Viewed through the prism of Dell's recently broadened software management system for virtualized x86 servers, our columnist has kudos for the one-time PC-centric vendor's approach to data center convergence.
Dell pioneered the dynamic supply chain where the customer's order triggered the assembly of PC parts. Now it's trying to do something similar on a larger scale: give IT managers a handful of choices that result in an integrated set of servers, storage, and high-speed networking.
I think Dell is trying to extend its core competency. It understands the many components of PC computing. Now, instead of selling servers one at a time, it's trying to produce a configuration engine for the x86 part of the data center. If you can find the working parts you want from its selections, Dell claims they'll work together, including virtualized servers.
I've heard many people say Dell doesn't innovate. It's merely a supply chain specialist. I understand the charge, but I think IT staffs are rapidly expanding the x86 portion of the data center. They're looking for ways to simplify management and get it to function more like the public cloud, where an hour of computing time costs 8.5 cents.

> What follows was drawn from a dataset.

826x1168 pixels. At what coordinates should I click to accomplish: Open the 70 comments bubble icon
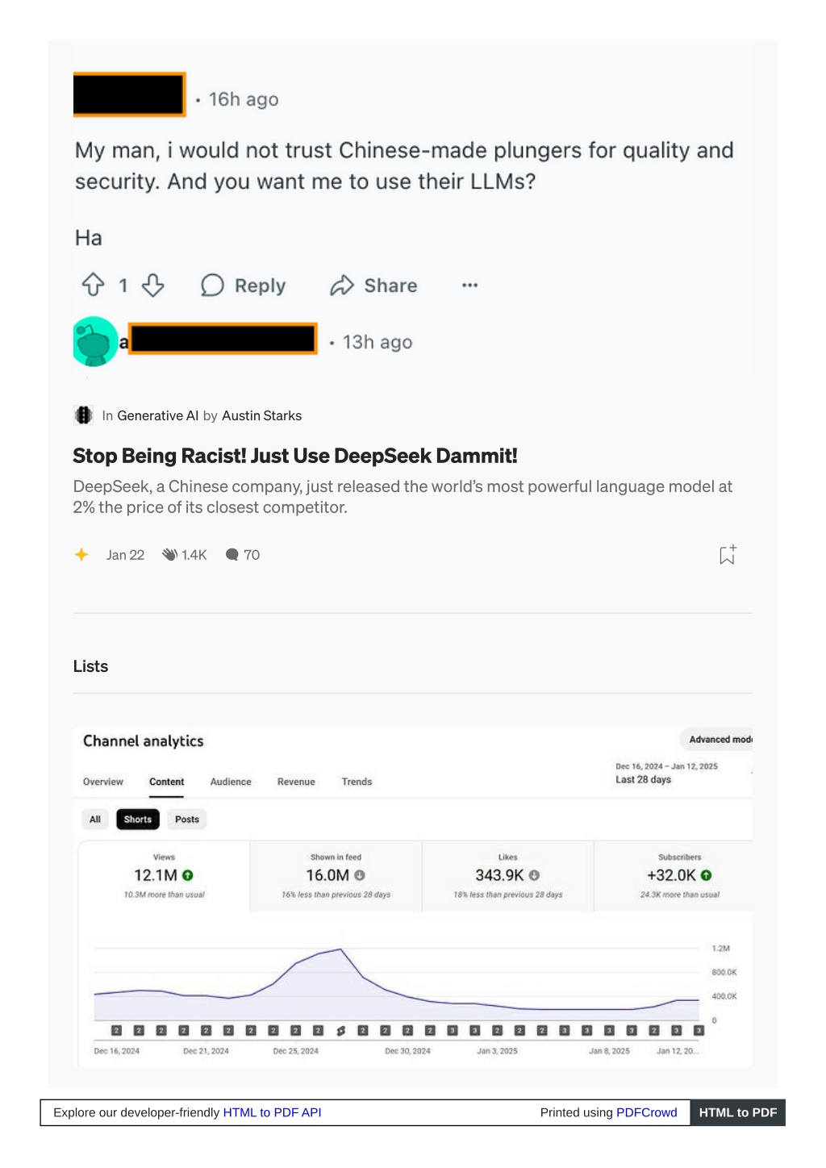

But they can't get there with a mish-mash of servers, software, and other moving parts that are hard to integrate.
Dell is trying to play honest broker in this setting and give customers an integrated system, or a system that will integrate with many of the components they've already got. This is more easily said than done, and it may still be that customers quickly run into integration problems beyond the initial ones that Dell tries to address.
Nevertheless, in a Sept. 29 announcement, Dell broadened its software management system for virtualized x86 servers. Virtual Integrated System (VIS), launched at the start of the year, offers something that a straight virtualization vendor has trouble doing: physical and virtual server management with neutral, cross-vendor hypervisor support. VIS supports VMware's ESX Server and Microsoft's Hyper-V, with open source Xen to be added next, said Eric Endebrock, enterprise marketing manager at Dell, during a Sept. 27 visit to San Francisco.
This is what upper level, Round Rock, Texas, executives, such as Praveen Asthana, VP of enterprise solutions and strategy, call Dell's "open, modular, and pragmatic" approach to data center convergence. The customer doesn't have to choose one brand and get locked in; ESX, Xen, and Hyper-V can exist alongside each other. With VIS, virtualized and unvirtualized servers can be managed from one central console.
Dell then tries to match the storage and networking speeds offered by the leading converged infrastructures, Cisco Systems' Unified Computing System and HP's Blade System Matrix. Both of these offer 10 Gb per second Ethernet for either network or Fibre Channel storage traffic. Dell sees the value of high-speed networks in a heavily virtualized data center; VIS supports both 10-Gb Ethernet and Fibre Channel over Ethernet.